Word for word, output the data, with none of its pictures.

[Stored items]

——

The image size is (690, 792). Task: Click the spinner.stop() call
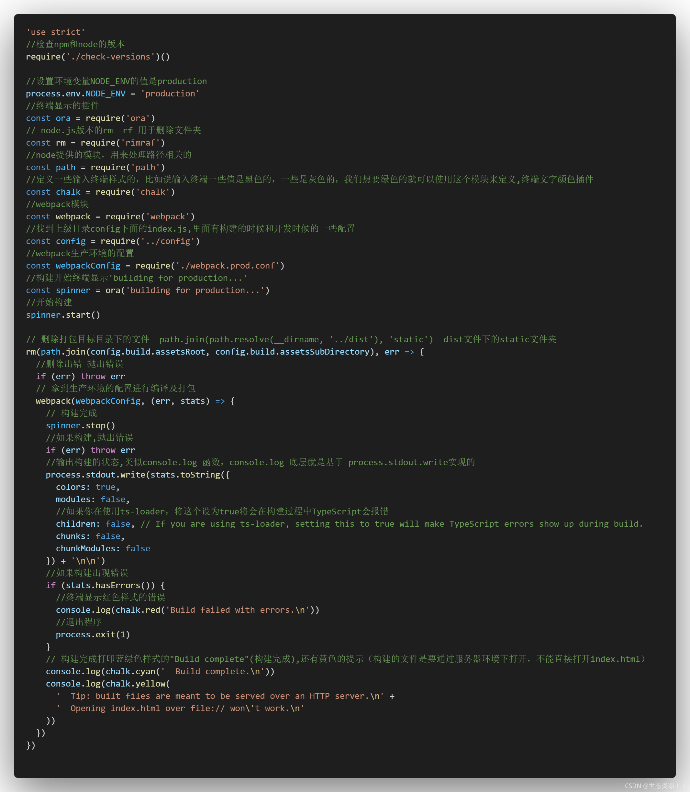pyautogui.click(x=80, y=426)
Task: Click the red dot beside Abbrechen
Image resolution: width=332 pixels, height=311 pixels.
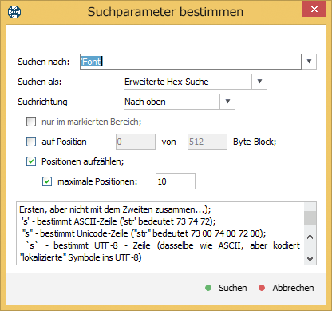Action: [262, 288]
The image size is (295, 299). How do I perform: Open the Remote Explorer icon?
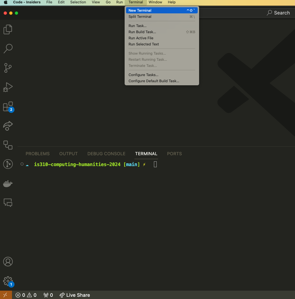point(8,145)
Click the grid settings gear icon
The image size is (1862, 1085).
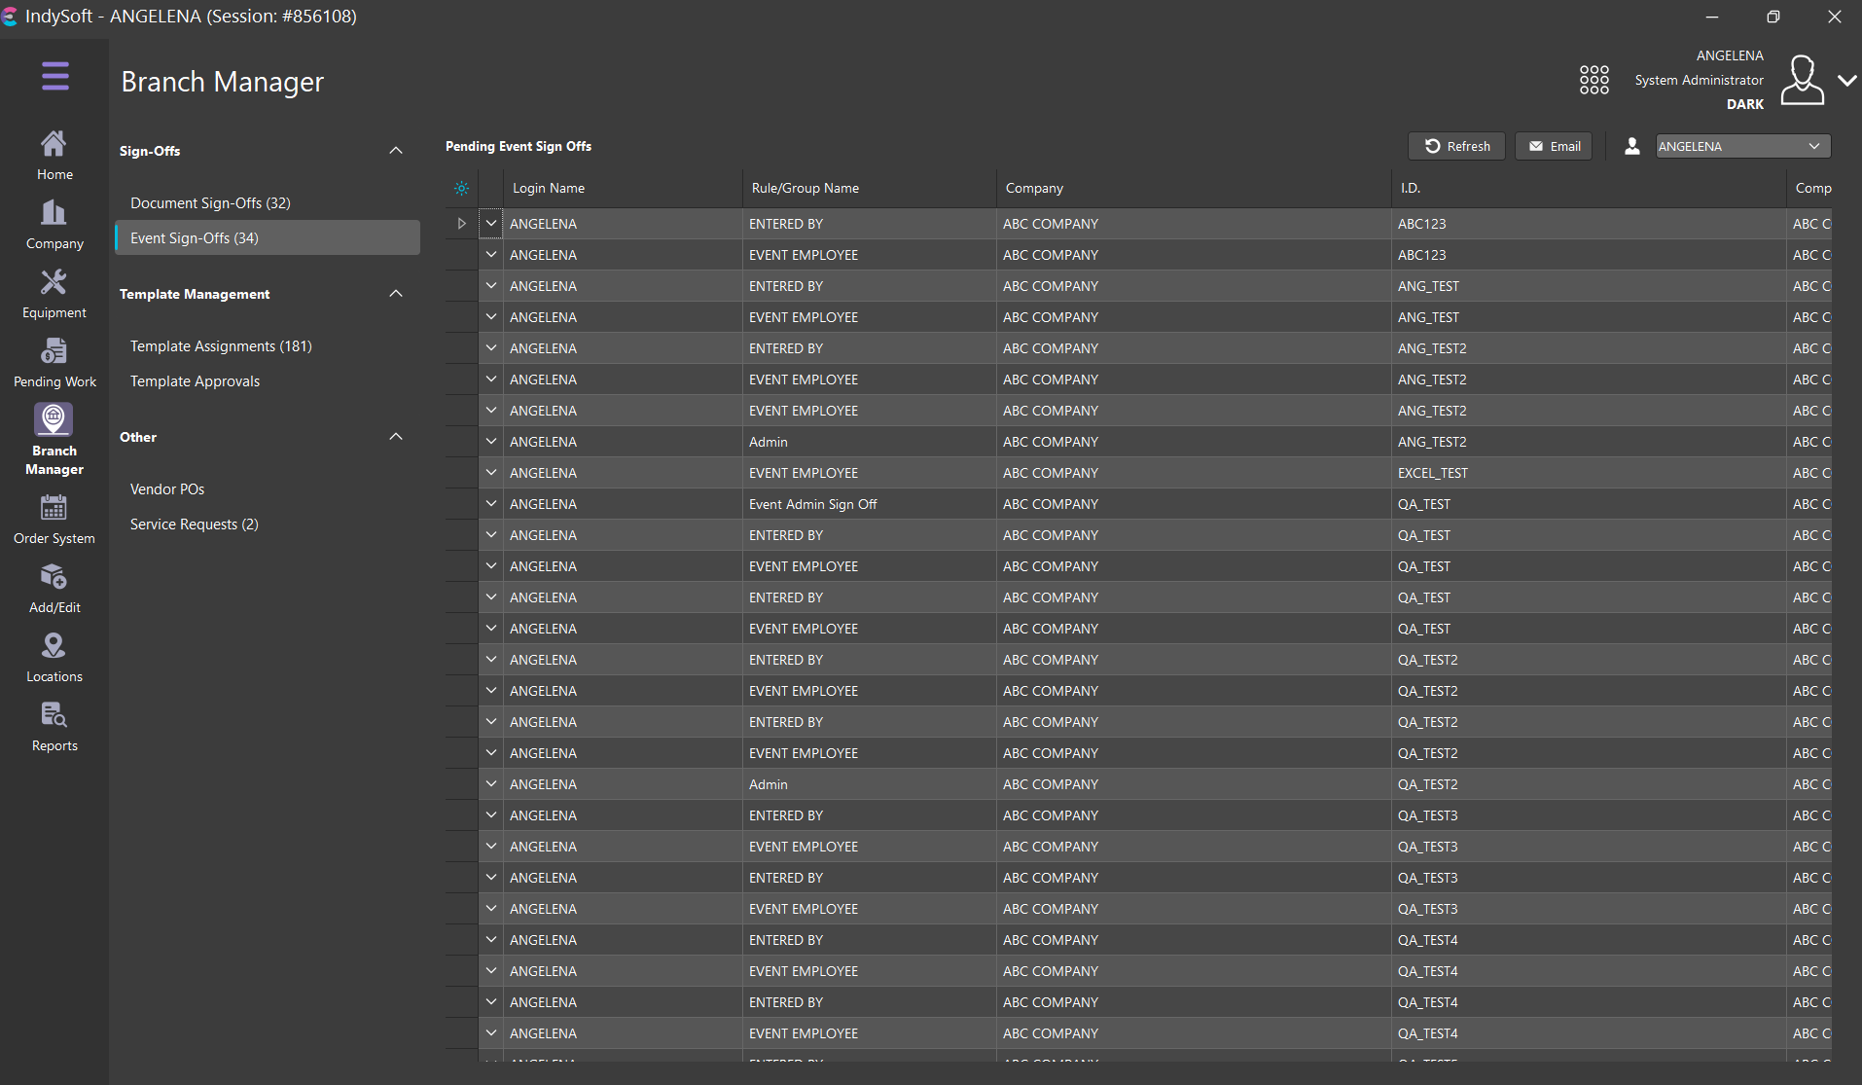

——

EXERCISE SOLUTION:
The image size is (690, 792). Task: Click the spinner.stop() call
pyautogui.click(x=80, y=426)
Task: Click the red dot beside Abbrechen
Image resolution: width=332 pixels, height=311 pixels.
Action: [262, 288]
The image size is (295, 299). How do I perform: Open the Remote Explorer icon?
point(8,145)
Click the grid settings gear icon
The image size is (1862, 1085).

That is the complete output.